3D-Druck
In diesem Lernpfad baust du eigene Gegenstände – erst am Bildschirm, dann in der Hand. Der Weg dorthin führt über drei Stationen: modellieren, slicen, drucken.
Modelliert wird mit OpenSCAD. Das ist ungewöhnlich: Statt mit der Maus zu ziehen, schreibst du dein Modell auf. Genau darin liegt der Reiz für den Informatikunterricht – ein Modell aus Text ist ein Programm. Es hat Variablen, Wiederholungen und eigene Bausteine, und es lässt sich auf Knopfdruck ändern, statt neu gezeichnet zu werden.
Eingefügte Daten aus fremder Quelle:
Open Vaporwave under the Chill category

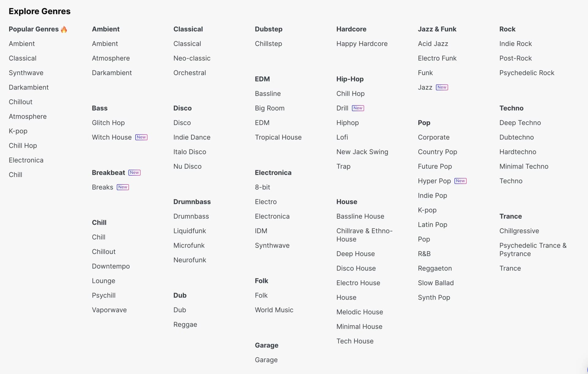[109, 310]
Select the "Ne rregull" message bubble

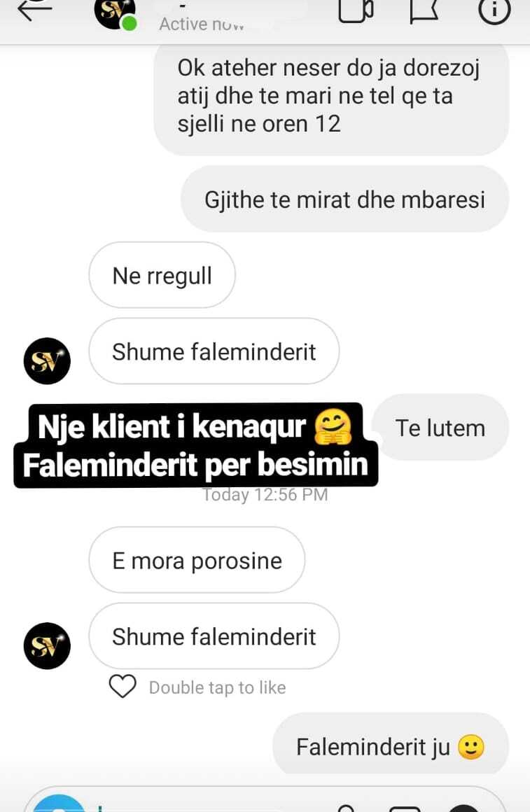click(162, 275)
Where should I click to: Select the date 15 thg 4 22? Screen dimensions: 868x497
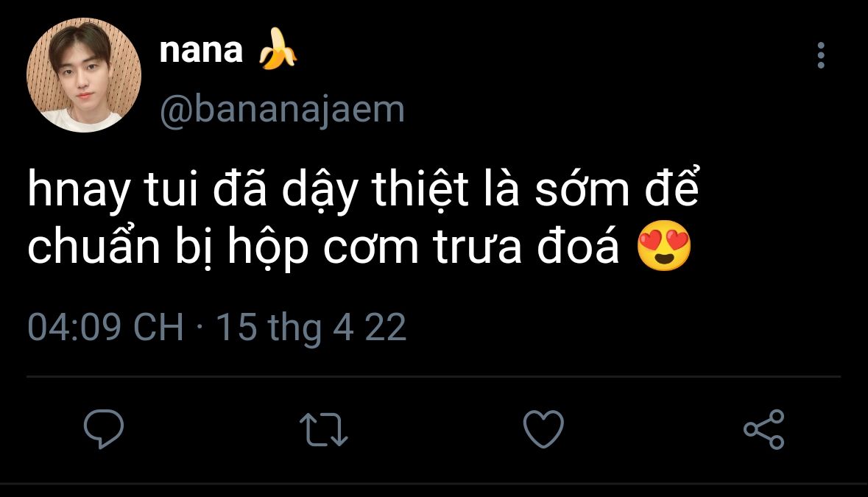click(x=311, y=327)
Wie du mit diesem Lernpfad arbeitest
- Modellierbereiche laufen direkt im Browser. Du musst nichts installieren, und du kannst nichts kaputt machen.
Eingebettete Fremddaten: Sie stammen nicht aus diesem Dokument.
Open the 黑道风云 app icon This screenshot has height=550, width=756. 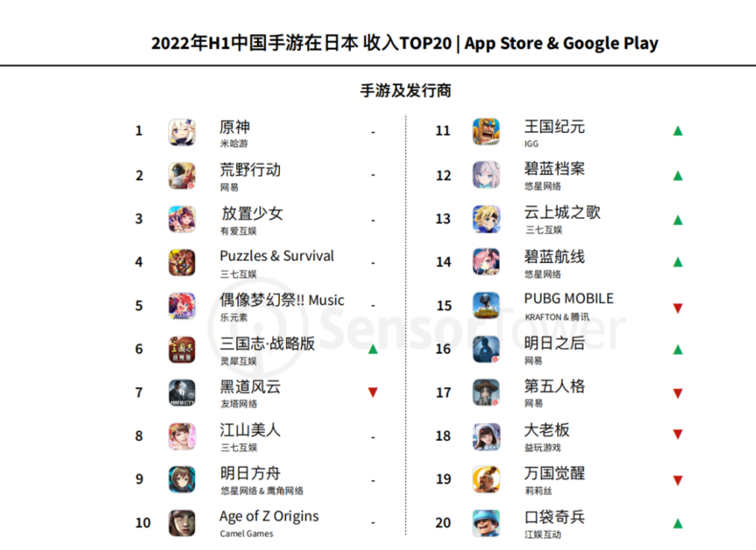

- Verändere die Beispiele! Dreh an den Zahlen und sieh zu, was passiert – das ist der schnellste Weg zum Verständnis.
- Tipps sind eingeklappt. Öffne sie erst, wenn du wirklich nicht weiterkommst, und immer nur den nächsten.
- Lösungen sind mit einem Passwort geschützt. Alle Passwörter stehen auf der Seite Lösungspasswörter – sieh dort erst nach, wenn du die Aufgabe wirklich versucht und die Tipps geöffnet hast.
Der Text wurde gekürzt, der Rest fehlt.